TASK OBJECTIVE:
Copy out the records verbatim, from the line with "Click the Gradient Name input field" up to and including the line with "Looking at the screenshot, I should click(x=53, y=262).".

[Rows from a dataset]
::::

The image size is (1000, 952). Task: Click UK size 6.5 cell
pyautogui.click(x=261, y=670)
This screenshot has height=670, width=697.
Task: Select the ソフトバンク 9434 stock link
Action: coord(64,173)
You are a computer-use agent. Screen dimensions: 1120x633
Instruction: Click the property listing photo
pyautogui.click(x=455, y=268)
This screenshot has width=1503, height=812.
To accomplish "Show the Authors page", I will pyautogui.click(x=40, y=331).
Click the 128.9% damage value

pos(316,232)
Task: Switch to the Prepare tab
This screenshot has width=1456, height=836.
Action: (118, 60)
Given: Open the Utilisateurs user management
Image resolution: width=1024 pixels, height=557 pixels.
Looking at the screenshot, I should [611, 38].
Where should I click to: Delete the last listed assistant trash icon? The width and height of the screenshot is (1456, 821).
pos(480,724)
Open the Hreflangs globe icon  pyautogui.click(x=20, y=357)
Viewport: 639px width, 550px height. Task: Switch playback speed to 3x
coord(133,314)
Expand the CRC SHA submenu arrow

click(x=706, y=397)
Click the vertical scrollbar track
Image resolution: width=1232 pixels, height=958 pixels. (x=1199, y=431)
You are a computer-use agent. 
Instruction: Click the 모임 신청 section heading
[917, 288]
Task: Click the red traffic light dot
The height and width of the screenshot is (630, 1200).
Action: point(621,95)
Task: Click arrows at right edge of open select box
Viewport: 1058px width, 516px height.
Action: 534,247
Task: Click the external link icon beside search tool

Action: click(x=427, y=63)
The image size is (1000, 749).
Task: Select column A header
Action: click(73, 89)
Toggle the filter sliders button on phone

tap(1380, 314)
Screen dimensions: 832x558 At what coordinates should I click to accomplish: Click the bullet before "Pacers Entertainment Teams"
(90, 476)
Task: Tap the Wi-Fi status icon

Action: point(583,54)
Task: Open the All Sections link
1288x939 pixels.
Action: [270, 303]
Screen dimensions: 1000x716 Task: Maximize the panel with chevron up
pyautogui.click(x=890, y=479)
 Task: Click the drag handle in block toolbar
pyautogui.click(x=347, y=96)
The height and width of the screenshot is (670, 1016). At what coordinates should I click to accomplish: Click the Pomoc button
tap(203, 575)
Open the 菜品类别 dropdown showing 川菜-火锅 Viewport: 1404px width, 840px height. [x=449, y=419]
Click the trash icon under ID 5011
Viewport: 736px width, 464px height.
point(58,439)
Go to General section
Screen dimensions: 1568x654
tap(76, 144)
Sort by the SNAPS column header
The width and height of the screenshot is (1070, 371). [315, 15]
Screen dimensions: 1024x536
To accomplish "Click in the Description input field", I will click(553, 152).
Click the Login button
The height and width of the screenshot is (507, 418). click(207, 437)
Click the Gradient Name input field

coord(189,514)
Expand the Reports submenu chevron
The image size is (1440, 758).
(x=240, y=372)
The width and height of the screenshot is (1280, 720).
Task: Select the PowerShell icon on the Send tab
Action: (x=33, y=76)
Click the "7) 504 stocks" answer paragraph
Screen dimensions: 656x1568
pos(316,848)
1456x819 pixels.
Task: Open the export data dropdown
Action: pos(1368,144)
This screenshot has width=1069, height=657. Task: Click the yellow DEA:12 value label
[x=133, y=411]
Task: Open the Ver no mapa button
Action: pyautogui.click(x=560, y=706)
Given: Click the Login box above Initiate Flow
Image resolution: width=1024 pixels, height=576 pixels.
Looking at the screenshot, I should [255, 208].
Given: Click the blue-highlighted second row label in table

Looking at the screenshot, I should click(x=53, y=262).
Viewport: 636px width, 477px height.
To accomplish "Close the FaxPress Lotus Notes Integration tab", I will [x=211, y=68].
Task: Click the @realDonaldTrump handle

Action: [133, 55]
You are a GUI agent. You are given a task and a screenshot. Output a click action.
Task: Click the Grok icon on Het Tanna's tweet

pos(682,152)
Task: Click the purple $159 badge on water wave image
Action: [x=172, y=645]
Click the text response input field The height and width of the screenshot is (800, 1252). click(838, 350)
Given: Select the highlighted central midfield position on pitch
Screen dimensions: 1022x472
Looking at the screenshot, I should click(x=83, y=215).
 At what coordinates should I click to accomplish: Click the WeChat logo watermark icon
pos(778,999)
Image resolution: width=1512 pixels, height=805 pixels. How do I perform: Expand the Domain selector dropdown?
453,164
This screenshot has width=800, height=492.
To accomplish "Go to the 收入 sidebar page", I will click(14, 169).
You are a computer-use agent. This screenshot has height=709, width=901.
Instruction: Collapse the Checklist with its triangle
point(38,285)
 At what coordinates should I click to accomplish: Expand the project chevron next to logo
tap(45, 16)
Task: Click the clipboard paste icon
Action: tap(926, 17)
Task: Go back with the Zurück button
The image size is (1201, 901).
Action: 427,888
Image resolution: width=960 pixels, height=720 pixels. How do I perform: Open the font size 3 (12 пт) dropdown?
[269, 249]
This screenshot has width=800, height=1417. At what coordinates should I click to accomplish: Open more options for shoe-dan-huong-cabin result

::::

RESULT:
Click the Gradient Name input field

coord(189,514)
Expand the Reports submenu chevron
The image size is (1440, 758).
(x=240, y=372)
The width and height of the screenshot is (1280, 720).
Task: Select the PowerShell icon on the Send tab
Action: (x=33, y=76)
Click the "7) 504 stocks" answer paragraph
Screen dimensions: 656x1568
pos(316,848)
1456x819 pixels.
Task: Open the export data dropdown
Action: pos(1368,144)
This screenshot has width=1069, height=657. Task: Click the yellow DEA:12 value label
[x=133, y=411]
Task: Open the Ver no mapa button
Action: pyautogui.click(x=560, y=706)
Given: Click the Login box above Initiate Flow
Image resolution: width=1024 pixels, height=576 pixels.
Looking at the screenshot, I should [255, 208].
Given: Click the blue-highlighted second row label in table

Looking at the screenshot, I should click(x=53, y=262).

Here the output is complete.